My 11 wk old V has started a new habit the last week of scratching at things inside. For example, he will lay down next to our couch and use it as a scratching post until we pull him back. We try distracting him with toys but with not much success. He will also occasionally pounce at random spots on our carpet and start 'digging'. It is driving us crazy! Any suggestions on how to nip this behavior now?

Thanks in advance!!


----------



## pippa31 (Aug 2, 2011)

Pippa did this when she was a young pup also. We started using the "Leave It" command. With her, we would say, "Leave it" and when she stopped scratching, we would immediately click (we clicker-train her for some things) and then treat. She does not dig in the house anymore at all (10 months old). In the yard, however, she still needs a few reminders :


----------



## Linescreamer (Sep 28, 2010)

This is not good. I would continue on the path you are on. Stop the activity immediately and redirect the dog. Do not make a big deal or even acknowledge the activity, just redirect the dog and move on. I would do everthing to eliminate whatever stimulus may be encouraging the behavior. Even if it means keeping the dog out of the room; away from the spots or shadows, until the behavior stops. I would be vigilant to be sure it doesn't happen so, you can nip it in the bud. Also, never use anything to play with the pup that would encourage this. Examples would be, pointing lights, flashlights, prisms or any hanging glass/metal chimes or objects that hang in the sunlight.


----------



## datacan (May 15, 2011)

I have seen this behavior but I never allowed him to continue. He would dig the carpet and I stop him immediately. Sit, or Down will take care of it. Sometimes I tell him to RELAX, somehow, instinctively he knows what I mean, even if he only picks up the tone of my voice. I noticed he did it when he was tired. 
In any case I never allow or negotiate any behavior that is destructive, in general.


----------



## jld640 (Sep 29, 2010)

Start with all of the ideas above. If the distracting doesn't work, you may already be in the phase where you have to claim the space - especially the couch. In my experience, you cannot mix the two responses.

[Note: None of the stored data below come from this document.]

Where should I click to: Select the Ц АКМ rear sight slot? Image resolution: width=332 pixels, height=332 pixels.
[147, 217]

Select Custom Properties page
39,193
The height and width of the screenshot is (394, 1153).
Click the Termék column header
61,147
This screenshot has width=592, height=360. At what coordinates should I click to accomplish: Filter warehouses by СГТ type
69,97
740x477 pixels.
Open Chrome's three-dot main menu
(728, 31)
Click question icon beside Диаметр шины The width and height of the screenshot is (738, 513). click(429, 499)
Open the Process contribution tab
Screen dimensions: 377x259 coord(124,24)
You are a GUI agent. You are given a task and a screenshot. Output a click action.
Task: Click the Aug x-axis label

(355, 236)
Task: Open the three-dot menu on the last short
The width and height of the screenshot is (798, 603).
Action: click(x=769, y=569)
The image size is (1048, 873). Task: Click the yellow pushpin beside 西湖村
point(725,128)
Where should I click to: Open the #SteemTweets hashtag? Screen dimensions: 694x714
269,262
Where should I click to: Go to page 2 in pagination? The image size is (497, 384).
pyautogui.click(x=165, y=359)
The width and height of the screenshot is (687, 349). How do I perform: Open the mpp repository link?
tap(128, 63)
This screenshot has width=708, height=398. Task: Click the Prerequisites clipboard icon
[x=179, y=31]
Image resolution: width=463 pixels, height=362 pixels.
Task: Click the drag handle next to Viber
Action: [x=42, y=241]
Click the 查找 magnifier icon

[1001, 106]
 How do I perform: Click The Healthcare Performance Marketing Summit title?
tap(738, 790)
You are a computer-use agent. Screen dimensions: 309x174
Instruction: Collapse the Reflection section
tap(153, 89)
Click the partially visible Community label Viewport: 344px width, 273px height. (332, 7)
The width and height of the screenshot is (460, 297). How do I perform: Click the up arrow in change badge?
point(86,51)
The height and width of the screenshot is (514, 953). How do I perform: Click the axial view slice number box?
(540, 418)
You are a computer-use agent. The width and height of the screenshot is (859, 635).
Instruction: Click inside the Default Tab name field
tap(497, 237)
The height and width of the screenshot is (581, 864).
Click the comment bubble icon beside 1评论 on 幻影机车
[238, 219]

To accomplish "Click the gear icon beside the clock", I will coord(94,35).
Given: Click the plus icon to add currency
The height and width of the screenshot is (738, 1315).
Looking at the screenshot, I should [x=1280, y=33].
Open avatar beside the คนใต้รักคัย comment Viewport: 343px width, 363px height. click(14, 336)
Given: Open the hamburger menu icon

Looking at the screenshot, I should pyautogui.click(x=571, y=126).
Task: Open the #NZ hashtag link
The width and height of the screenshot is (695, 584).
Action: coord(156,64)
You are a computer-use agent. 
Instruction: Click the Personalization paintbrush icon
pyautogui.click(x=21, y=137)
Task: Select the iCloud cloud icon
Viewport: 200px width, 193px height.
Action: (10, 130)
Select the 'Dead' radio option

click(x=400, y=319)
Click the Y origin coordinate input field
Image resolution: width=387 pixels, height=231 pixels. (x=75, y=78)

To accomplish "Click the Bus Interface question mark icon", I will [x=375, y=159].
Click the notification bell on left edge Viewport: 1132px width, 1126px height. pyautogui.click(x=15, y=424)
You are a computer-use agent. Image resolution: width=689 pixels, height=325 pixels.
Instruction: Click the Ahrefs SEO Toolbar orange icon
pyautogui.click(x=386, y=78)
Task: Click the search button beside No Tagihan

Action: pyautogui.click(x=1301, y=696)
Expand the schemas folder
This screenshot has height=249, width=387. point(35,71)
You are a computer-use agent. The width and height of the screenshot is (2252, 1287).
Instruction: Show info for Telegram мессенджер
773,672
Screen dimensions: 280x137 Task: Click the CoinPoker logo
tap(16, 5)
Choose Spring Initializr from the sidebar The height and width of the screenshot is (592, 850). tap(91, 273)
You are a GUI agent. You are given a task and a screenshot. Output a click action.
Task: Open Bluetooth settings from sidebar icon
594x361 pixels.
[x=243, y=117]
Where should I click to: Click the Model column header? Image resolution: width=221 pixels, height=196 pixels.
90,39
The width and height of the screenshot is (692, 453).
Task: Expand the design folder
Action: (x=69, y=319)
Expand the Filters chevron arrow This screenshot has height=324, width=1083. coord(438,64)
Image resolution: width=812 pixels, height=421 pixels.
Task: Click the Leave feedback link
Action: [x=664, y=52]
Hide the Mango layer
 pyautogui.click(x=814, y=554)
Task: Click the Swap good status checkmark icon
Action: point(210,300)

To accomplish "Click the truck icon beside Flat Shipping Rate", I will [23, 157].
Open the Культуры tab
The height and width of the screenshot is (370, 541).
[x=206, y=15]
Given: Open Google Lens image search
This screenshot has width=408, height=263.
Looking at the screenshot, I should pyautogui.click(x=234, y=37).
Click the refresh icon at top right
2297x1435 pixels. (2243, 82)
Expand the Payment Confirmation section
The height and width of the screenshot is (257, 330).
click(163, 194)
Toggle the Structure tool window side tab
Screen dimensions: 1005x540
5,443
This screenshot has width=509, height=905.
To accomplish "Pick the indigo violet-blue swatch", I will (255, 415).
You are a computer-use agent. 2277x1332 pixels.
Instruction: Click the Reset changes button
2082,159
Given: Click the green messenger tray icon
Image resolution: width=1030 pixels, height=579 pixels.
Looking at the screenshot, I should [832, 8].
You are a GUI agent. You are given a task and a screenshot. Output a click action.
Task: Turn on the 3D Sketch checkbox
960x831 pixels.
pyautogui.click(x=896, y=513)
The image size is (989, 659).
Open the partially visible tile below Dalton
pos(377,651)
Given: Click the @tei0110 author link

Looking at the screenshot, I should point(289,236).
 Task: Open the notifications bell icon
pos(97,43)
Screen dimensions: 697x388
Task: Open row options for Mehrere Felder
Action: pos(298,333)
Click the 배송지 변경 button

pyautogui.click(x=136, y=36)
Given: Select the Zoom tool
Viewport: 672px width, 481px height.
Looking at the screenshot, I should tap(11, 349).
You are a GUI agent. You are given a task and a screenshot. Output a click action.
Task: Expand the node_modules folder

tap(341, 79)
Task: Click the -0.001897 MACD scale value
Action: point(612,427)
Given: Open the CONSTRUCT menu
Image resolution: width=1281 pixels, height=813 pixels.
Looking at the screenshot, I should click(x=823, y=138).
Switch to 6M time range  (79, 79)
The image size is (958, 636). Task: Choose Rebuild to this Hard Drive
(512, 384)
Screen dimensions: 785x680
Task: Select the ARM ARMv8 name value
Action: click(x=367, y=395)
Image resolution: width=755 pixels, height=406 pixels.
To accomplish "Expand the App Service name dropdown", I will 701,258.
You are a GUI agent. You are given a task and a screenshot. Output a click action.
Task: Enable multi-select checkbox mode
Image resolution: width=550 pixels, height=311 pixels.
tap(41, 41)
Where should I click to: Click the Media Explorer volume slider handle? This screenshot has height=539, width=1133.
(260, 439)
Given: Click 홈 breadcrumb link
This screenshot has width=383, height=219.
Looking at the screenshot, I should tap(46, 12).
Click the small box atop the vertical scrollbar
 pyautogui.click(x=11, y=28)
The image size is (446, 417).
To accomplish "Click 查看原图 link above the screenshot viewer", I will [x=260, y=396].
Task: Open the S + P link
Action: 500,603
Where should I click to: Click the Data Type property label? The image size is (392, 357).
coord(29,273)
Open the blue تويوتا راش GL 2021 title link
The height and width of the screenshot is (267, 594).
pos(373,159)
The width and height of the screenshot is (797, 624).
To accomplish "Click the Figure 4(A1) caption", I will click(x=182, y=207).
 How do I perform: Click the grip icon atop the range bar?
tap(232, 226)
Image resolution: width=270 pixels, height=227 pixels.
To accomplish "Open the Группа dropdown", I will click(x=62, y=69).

Once you decide you are going to claim the space, whenever you see the scratching or digging, CALMLY walk over and stand on top of the spot he is digging or stand in between your pup and the couch. Don't touch him with your hands. Stand very tall and CALMLY tell him 'this spot is mine'. If he really is in this phase, initially he will try to walk around you and then will probably ask for access (mine does this by sitting politely and looking up at me). Wait until he moves on to a different activity before you pay attention to him. The last thing you want to do is train him that digging inside will bring instant people attention.


----------



## Busby88 (Feb 28, 2012)

It's a relief to know that Parker is not the only Vizsla that does this. When we first got her she did it constantly! We make sure to keep her nails trimmed and that helps. She does it far less now. When she does do it we remove her from the area. Her favorite place is to scratch the couch so we simply push her off. It takes many attempts but she finally gets the hint that she can't do that and be on the couch. Good luck, ours is still learning too.


----------



## Berkeley (Mar 28, 2012)

Thanks for all of the tips! We have been using some of them he seems to be getting the hint


----------